• BRIEF
Given the records below, would you repeat exactly the lines that begin at the one containing "Vliegticket en wereldreis (141, 2532)" and end at the one containing "Wandelschoenen (222, 2542)", inclusive?

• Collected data
▽

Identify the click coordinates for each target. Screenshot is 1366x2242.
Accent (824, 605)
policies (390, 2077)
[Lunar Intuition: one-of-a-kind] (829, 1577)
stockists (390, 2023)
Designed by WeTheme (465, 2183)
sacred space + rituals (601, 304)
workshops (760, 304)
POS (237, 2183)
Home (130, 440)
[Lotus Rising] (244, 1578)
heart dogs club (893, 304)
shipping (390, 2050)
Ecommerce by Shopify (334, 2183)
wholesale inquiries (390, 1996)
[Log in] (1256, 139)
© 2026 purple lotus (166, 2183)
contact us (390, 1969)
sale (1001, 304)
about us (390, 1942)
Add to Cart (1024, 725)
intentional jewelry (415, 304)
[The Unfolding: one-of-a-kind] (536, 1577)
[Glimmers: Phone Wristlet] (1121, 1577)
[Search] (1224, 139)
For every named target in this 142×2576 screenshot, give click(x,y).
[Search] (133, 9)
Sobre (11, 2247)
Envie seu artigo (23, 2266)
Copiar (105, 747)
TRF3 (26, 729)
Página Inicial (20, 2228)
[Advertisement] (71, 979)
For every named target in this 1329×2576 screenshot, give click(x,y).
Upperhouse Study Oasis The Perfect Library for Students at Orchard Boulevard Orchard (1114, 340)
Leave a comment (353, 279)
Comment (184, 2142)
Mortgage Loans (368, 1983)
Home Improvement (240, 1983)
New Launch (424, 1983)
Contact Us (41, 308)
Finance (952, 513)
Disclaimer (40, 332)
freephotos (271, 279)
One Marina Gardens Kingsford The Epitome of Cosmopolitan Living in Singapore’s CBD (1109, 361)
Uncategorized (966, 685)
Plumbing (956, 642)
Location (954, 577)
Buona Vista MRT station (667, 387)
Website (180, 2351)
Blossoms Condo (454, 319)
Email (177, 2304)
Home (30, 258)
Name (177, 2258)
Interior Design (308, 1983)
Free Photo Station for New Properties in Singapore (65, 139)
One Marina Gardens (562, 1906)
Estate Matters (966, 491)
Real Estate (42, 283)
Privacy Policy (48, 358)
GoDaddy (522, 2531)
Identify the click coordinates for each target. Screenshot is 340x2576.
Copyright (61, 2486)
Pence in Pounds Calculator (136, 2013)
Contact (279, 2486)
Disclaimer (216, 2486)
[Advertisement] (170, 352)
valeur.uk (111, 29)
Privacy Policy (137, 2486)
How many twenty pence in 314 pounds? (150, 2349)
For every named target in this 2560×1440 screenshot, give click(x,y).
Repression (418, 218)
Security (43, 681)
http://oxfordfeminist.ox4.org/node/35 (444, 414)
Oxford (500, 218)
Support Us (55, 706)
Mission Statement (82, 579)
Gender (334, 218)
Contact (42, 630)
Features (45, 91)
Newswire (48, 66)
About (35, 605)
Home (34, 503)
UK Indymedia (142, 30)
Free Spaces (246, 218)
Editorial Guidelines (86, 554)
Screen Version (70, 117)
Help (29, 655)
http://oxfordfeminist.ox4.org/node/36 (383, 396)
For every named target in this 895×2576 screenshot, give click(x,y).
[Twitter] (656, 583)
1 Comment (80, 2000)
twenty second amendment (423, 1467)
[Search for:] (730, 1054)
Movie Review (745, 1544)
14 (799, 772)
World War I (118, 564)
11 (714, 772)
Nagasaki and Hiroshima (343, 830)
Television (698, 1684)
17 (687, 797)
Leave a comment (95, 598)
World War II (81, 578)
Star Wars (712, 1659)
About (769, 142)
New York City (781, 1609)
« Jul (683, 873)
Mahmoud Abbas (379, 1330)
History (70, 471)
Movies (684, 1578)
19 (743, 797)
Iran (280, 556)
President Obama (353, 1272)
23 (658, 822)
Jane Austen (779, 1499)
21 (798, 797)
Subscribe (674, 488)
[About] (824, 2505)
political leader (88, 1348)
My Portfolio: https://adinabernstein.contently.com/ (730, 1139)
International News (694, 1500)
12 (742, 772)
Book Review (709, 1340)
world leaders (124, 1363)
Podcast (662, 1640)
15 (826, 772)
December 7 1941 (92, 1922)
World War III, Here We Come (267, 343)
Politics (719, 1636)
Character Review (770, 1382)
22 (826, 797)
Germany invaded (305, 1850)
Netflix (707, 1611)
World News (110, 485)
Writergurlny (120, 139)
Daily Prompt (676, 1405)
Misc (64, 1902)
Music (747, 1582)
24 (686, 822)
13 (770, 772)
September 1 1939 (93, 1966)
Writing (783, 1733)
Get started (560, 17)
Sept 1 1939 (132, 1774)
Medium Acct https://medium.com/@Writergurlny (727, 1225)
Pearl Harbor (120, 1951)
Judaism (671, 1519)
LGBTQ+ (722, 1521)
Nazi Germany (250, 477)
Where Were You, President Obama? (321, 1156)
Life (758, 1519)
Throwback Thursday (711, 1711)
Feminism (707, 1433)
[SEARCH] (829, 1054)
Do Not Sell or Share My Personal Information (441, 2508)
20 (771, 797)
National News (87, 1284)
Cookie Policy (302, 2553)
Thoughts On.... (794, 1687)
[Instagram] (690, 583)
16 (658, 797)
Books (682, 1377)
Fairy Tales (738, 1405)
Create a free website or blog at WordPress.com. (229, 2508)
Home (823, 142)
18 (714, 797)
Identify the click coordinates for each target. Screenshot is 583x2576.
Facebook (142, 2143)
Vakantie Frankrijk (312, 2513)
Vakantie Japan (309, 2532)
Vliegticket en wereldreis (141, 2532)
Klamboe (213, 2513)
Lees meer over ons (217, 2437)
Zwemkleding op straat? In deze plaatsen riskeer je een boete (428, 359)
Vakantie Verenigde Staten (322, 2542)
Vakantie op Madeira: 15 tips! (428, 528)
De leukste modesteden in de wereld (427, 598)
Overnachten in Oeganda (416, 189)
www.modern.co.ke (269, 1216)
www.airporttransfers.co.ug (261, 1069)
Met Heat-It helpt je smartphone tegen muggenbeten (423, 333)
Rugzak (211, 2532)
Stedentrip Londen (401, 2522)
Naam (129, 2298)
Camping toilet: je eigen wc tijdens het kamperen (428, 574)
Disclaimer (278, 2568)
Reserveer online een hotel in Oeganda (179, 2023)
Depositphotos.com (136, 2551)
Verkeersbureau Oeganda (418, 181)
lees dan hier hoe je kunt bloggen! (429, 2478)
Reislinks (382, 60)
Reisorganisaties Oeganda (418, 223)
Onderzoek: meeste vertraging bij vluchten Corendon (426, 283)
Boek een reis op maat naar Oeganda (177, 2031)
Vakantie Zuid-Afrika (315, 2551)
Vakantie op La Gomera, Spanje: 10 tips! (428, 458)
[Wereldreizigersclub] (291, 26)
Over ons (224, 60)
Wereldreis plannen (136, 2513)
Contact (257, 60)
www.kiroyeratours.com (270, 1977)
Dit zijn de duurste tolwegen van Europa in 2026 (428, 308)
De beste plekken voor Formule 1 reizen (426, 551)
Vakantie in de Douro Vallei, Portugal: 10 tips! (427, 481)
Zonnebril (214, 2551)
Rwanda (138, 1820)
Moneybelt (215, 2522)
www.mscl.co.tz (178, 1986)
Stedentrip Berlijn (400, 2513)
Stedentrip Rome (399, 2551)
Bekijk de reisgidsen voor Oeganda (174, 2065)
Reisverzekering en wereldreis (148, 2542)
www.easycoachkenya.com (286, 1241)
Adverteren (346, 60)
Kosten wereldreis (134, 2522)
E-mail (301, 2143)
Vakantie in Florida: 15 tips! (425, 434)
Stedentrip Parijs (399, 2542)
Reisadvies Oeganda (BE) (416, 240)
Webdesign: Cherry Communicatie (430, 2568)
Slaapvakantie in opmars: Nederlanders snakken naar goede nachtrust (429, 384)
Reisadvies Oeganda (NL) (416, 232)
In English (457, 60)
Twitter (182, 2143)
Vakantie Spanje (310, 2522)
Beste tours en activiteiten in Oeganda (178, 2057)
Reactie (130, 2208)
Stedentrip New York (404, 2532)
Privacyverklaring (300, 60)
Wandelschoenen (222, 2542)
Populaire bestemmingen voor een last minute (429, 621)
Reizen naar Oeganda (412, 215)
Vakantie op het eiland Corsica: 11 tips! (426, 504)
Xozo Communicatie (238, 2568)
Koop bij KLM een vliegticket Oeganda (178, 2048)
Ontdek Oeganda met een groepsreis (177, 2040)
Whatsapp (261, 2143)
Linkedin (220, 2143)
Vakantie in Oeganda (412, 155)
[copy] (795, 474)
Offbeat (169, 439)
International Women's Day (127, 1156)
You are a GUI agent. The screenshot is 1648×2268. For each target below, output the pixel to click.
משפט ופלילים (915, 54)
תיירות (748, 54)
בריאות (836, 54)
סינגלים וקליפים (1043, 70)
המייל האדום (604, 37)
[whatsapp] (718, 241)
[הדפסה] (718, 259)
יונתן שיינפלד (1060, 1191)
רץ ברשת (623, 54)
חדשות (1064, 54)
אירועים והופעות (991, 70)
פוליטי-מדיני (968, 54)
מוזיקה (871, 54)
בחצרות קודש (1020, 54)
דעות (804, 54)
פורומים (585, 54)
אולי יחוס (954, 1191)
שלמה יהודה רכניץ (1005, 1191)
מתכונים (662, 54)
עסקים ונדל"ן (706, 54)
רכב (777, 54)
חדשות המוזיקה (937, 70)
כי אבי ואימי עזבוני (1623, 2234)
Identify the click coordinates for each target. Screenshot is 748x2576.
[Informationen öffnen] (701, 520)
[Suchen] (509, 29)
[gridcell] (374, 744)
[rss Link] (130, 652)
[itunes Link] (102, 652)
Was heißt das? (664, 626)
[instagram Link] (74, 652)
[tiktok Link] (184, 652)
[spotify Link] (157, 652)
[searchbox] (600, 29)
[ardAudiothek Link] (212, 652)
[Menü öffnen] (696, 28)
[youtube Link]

△

• RESPONSE TO THE EXERCISE
Vliegticket en wereldreis (141, 2532)
Klamboe (213, 2513)
Lees meer over ons (217, 2437)
Zwemkleding op straat? In deze plaatsen riskeer je een boete (428, 359)
Vakantie Verenigde Staten (322, 2542)
Vakantie op Madeira: 15 tips! (428, 528)
De leukste modesteden in de wereld (427, 598)
Overnachten in Oeganda (416, 189)
www.modern.co.ke (269, 1216)
www.airporttransfers.co.ug (261, 1069)
Met Heat-It helpt je smartphone tegen muggenbeten (423, 333)
Rugzak (211, 2532)
Stedentrip Londen (401, 2522)
Naam (129, 2298)
Camping toilet: je eigen wc tijdens het kamperen (428, 574)
Disclaimer (278, 2568)
Reserveer online een hotel in Oeganda (179, 2023)
Depositphotos.com (136, 2551)
Verkeersbureau Oeganda (418, 181)
lees dan hier hoe je kunt bloggen! (429, 2478)
Reislinks (382, 60)
Reisorganisaties Oeganda (418, 223)
Onderzoek: meeste vertraging bij vluchten Corendon (426, 283)
Boek een reis op maat naar Oeganda (177, 2031)
Vakantie Zuid-Afrika (315, 2551)
Vakantie op La Gomera, Spanje: 10 tips! (428, 458)
[Wereldreizigersclub] (291, 26)
Over ons (224, 60)
Wereldreis plannen (136, 2513)
Contact (257, 60)
www.kiroyeratours.com (270, 1977)
Dit zijn de duurste tolwegen van Europa in 2026 (428, 308)
De beste plekken voor Formule 1 reizen (426, 551)
Vakantie in de Douro Vallei, Portugal: 10 tips! (427, 481)
Zonnebril (214, 2551)
Rwanda (138, 1820)
Moneybelt (215, 2522)
www.mscl.co.tz (178, 1986)
Stedentrip Berlijn (400, 2513)
Stedentrip Rome (399, 2551)
Bekijk de reisgidsen voor Oeganda (174, 2065)
Reisverzekering en wereldreis (148, 2542)
www.easycoachkenya.com (286, 1241)
Adverteren (346, 60)
Kosten wereldreis (134, 2522)
E-mail (301, 2143)
Vakantie in Florida: 15 tips! (425, 434)
Stedentrip Parijs (399, 2542)
Reisadvies Oeganda (BE) (416, 240)
Webdesign: Cherry Communicatie (430, 2568)
Slaapvakantie in opmars: Nederlanders snakken naar goede nachtrust (429, 384)
Reisadvies Oeganda (NL) (416, 232)
In English (457, 60)
Twitter (182, 2143)
Vakantie Spanje (310, 2522)
Beste tours en activiteiten in Oeganda (178, 2057)
Reactie (130, 2208)
Stedentrip New York (404, 2532)
Privacyverklaring (300, 60)
Wandelschoenen (222, 2542)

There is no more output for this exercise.